Dataset excerpts
____________
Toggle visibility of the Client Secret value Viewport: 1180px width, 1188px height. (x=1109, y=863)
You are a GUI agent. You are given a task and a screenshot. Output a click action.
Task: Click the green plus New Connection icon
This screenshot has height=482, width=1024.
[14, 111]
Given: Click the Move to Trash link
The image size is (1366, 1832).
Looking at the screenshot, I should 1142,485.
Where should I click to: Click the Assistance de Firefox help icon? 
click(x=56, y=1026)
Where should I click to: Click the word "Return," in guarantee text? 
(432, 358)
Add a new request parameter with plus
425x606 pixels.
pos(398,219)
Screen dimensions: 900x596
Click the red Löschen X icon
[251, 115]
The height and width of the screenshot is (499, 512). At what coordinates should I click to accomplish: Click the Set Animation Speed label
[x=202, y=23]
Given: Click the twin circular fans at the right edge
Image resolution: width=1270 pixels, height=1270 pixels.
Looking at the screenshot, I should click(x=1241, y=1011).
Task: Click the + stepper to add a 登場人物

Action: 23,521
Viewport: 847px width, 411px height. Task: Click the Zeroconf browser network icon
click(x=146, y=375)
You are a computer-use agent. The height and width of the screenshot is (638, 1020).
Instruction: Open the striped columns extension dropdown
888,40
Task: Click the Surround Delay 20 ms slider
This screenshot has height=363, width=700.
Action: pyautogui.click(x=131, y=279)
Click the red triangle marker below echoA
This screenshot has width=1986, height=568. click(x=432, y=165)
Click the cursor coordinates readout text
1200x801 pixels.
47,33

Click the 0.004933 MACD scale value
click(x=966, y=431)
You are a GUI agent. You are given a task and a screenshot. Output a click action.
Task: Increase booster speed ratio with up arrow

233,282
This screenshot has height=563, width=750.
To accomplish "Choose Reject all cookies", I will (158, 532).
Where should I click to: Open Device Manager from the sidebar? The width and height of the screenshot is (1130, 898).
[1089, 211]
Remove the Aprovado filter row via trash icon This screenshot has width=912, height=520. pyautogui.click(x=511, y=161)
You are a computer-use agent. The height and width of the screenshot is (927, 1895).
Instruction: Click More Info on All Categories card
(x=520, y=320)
____________
To do => Where the string "computer" occurs in the data, return the whole line.

Task answer =>
You are a computer-use agent. The height and width of the screenshot is (638, 1020).
You are a computer-use agent. The height and width of the screenshot is (927, 1895).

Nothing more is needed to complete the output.